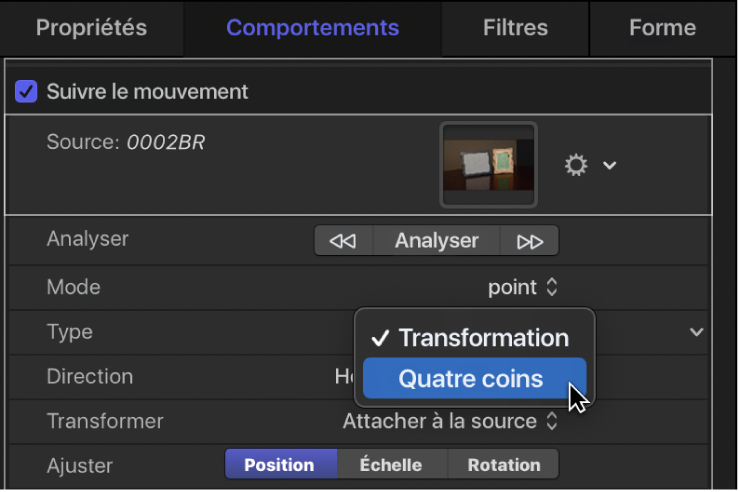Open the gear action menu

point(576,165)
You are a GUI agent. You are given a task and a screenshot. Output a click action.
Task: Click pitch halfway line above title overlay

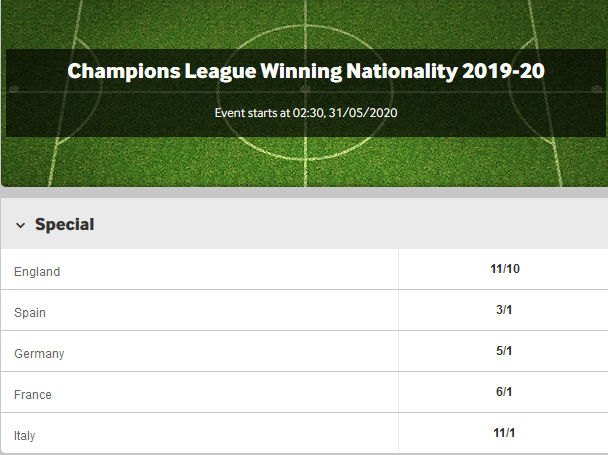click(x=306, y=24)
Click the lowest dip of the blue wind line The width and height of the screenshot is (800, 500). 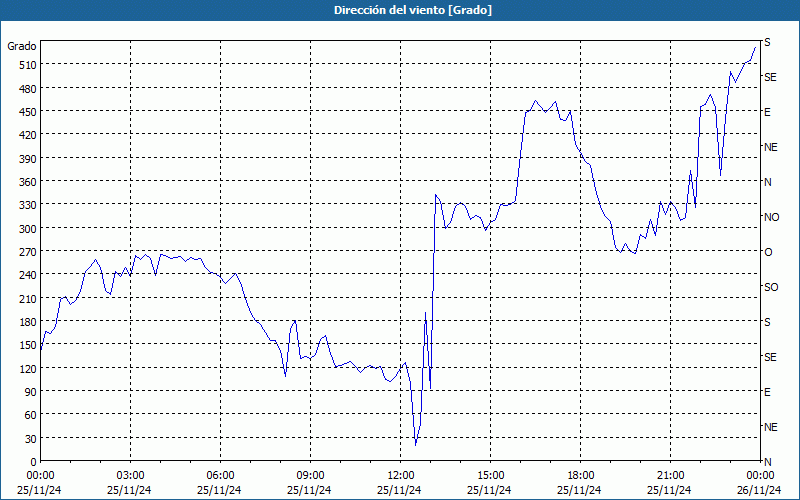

--

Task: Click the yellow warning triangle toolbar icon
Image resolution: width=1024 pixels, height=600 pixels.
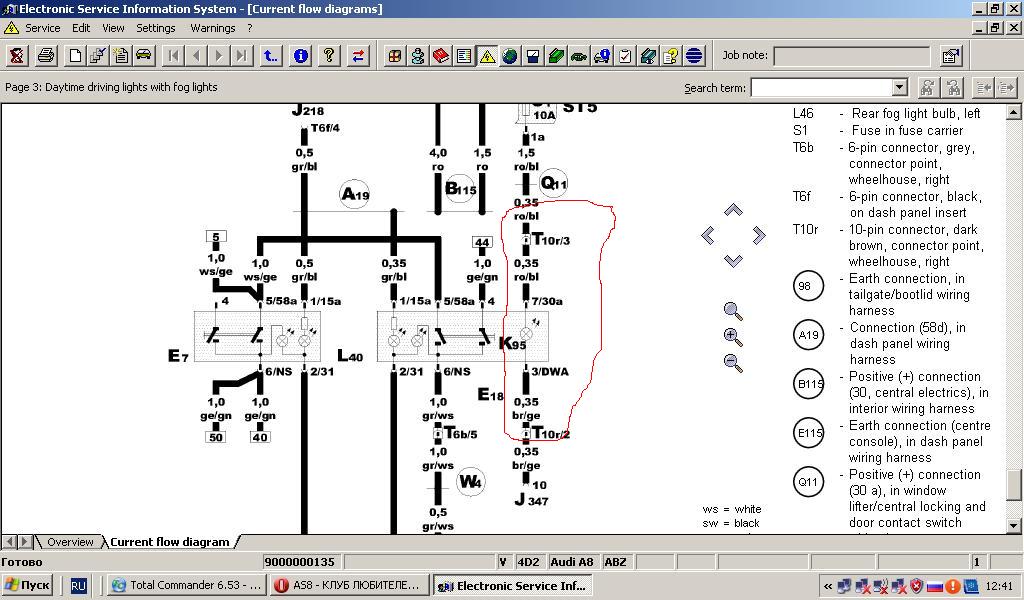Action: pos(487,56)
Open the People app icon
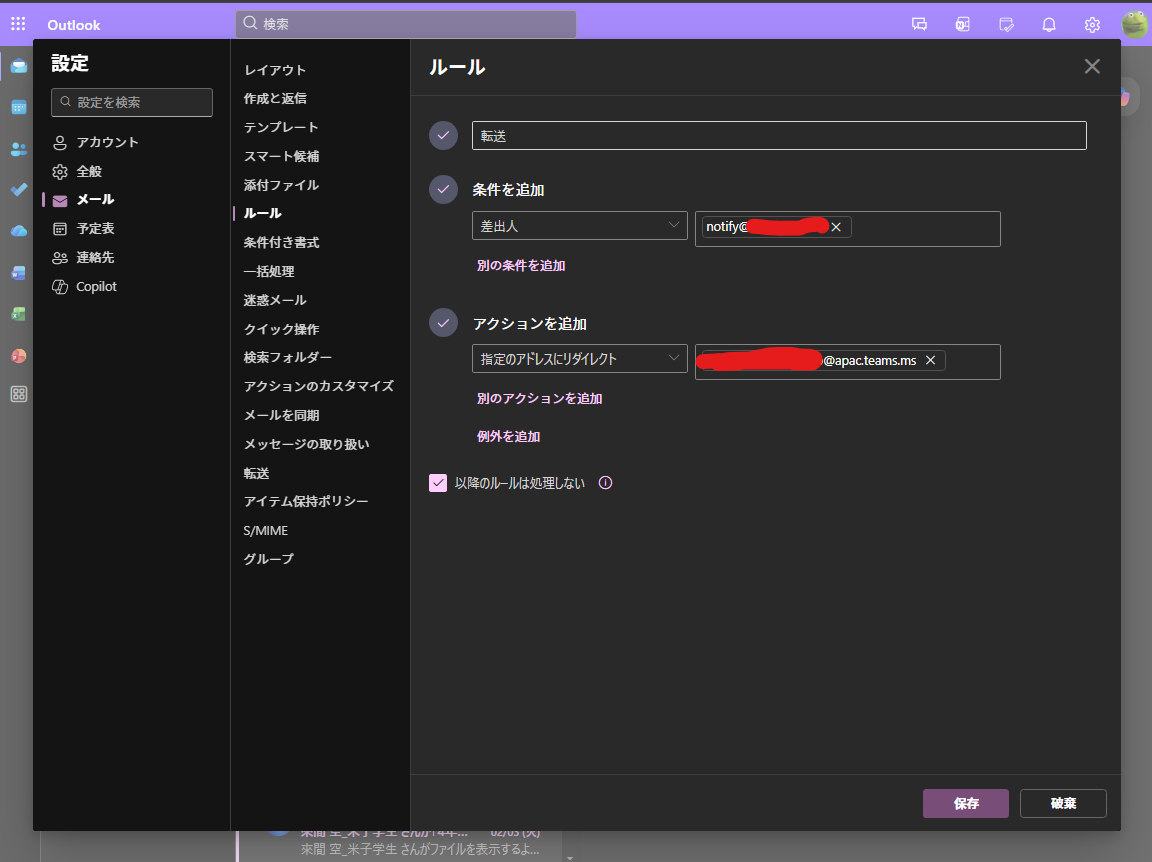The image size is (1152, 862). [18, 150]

== TASK BRIEF ==
Reproduce the listing above from the line that holds "You are a GUI" through the line that holds "Click the lowest", both included, with the pictures left out.

== WORKED SOLUTION ==
You are a GUI agent. You are given a task and a screenshot. Output a click action.
Task: Click pitch halfway line above title overlay

click(x=306, y=24)
Click the lowest dip of the blue wind line The width and height of the screenshot is (800, 500). 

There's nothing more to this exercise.